Using the records below, repeat exactly the lines from the one holding "Select Combo Plus USD 233.90 radio button" through the one holding "Task: Click the Auswahl aufheben button", both ends included, and no others.

[Opening MATERIAL SHOWN section]

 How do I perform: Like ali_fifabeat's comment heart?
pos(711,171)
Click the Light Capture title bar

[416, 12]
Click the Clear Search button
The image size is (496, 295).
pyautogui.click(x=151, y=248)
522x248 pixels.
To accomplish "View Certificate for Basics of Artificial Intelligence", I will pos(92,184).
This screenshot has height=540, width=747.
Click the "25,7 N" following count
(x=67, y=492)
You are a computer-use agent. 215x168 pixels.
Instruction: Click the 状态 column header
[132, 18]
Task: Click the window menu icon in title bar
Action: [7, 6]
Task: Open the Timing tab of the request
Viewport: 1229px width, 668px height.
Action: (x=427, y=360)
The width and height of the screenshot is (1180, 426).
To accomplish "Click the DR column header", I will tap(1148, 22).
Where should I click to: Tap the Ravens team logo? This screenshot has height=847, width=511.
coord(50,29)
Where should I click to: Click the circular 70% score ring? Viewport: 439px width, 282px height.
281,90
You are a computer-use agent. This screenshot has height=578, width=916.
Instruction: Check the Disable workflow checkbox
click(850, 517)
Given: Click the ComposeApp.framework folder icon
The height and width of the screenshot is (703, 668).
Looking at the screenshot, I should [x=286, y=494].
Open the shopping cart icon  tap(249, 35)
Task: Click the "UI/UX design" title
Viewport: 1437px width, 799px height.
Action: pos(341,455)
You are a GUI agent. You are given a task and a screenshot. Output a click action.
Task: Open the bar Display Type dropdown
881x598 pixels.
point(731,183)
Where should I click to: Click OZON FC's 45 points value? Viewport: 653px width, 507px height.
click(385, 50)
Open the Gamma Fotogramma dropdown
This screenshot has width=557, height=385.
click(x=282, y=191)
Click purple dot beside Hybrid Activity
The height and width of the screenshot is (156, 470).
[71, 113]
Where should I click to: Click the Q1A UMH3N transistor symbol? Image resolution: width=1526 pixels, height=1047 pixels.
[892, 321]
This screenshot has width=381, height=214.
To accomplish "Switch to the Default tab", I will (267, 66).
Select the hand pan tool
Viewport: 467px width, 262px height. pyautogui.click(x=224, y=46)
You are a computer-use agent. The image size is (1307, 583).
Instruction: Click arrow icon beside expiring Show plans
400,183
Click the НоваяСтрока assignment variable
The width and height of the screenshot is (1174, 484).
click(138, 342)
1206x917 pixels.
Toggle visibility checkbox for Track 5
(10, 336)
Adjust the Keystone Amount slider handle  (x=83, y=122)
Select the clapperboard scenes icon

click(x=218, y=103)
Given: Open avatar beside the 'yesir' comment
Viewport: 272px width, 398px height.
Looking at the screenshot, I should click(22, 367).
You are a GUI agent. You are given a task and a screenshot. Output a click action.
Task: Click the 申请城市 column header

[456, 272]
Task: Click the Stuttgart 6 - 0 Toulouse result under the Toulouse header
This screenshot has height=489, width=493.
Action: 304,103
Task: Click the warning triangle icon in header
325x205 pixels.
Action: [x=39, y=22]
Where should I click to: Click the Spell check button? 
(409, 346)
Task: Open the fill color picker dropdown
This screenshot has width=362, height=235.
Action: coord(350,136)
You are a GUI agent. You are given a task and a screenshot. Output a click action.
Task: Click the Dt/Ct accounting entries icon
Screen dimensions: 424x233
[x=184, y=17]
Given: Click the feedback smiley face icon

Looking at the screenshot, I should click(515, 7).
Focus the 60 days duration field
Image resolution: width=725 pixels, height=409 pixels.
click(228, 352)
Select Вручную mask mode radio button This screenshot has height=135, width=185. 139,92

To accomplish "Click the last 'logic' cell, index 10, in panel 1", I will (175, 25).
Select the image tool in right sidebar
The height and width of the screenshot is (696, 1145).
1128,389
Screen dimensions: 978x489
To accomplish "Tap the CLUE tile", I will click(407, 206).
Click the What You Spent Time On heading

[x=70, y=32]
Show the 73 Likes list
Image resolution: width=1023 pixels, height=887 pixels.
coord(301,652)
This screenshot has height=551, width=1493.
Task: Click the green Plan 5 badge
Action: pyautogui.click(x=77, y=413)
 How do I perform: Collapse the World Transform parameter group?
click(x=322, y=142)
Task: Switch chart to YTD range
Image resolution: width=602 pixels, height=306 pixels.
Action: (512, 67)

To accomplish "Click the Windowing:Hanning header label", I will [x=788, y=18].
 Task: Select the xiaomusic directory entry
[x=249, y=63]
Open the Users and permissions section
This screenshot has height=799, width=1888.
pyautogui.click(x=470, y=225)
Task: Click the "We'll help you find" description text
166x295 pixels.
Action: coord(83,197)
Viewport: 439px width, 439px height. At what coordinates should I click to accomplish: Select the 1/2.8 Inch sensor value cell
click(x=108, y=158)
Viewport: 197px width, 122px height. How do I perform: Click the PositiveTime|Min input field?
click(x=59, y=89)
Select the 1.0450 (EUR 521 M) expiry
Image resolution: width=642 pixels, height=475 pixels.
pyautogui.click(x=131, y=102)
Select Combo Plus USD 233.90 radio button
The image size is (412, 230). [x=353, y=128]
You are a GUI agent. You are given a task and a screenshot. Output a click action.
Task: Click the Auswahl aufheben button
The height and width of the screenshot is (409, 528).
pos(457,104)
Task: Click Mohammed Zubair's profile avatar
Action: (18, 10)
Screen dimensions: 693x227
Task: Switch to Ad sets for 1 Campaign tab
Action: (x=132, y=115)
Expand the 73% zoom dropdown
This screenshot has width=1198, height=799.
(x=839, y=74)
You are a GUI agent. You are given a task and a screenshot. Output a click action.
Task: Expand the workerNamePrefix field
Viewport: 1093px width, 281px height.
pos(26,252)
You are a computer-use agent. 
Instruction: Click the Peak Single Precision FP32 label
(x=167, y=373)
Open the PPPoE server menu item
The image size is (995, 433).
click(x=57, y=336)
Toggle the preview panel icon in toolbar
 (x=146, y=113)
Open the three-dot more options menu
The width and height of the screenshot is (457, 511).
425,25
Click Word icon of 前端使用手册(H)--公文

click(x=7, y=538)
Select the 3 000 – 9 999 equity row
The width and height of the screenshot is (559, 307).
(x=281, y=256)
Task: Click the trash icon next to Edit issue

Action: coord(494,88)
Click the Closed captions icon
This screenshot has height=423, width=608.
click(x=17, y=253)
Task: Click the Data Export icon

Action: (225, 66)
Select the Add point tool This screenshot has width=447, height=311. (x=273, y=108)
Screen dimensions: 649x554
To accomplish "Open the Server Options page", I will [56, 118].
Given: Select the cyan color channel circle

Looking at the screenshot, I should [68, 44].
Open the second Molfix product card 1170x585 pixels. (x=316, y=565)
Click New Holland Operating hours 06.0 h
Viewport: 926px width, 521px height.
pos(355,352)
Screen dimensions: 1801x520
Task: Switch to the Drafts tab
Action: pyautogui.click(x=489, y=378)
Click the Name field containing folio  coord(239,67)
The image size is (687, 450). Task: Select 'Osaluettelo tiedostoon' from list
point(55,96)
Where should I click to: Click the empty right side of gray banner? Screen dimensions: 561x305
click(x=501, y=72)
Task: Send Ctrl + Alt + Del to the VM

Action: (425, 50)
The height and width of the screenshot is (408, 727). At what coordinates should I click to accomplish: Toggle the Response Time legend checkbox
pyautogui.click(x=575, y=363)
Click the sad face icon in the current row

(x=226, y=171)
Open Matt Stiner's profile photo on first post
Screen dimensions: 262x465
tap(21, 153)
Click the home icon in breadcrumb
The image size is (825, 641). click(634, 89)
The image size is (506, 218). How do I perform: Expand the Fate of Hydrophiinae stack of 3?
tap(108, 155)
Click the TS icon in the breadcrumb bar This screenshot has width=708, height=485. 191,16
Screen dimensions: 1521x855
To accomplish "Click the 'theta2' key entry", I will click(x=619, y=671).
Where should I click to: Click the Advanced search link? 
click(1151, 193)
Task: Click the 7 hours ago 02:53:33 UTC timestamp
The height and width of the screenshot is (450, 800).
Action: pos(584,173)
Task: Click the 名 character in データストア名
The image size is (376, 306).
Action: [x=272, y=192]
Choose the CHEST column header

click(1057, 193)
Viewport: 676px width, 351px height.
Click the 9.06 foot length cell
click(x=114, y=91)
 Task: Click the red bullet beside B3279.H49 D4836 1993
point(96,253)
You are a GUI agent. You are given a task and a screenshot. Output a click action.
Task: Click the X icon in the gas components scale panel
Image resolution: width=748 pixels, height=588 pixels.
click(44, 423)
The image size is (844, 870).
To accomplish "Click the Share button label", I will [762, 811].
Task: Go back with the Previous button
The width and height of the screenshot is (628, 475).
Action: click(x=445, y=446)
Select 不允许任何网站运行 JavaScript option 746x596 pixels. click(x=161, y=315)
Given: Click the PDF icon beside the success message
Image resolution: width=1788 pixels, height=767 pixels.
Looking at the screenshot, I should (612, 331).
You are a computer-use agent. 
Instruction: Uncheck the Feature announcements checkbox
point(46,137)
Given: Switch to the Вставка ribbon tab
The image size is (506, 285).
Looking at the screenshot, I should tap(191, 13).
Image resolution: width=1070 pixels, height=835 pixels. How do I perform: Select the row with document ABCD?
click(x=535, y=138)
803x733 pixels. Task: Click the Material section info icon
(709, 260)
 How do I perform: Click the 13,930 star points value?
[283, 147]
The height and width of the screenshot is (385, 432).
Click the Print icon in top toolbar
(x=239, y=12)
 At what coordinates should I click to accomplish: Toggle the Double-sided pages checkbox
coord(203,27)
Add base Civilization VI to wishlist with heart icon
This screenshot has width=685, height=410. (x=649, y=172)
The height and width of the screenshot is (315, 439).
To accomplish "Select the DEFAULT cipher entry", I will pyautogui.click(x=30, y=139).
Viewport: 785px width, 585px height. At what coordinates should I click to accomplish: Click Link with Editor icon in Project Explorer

[Closing MATERIAL SHOWN section]

# ANSWER TO THE EXERCISE
Select Combo Plus USD 233.90 radio button
The image size is (412, 230). [x=353, y=128]
You are a GUI agent. You are given a task and a screenshot. Output a click action.
Task: Click the Auswahl aufheben button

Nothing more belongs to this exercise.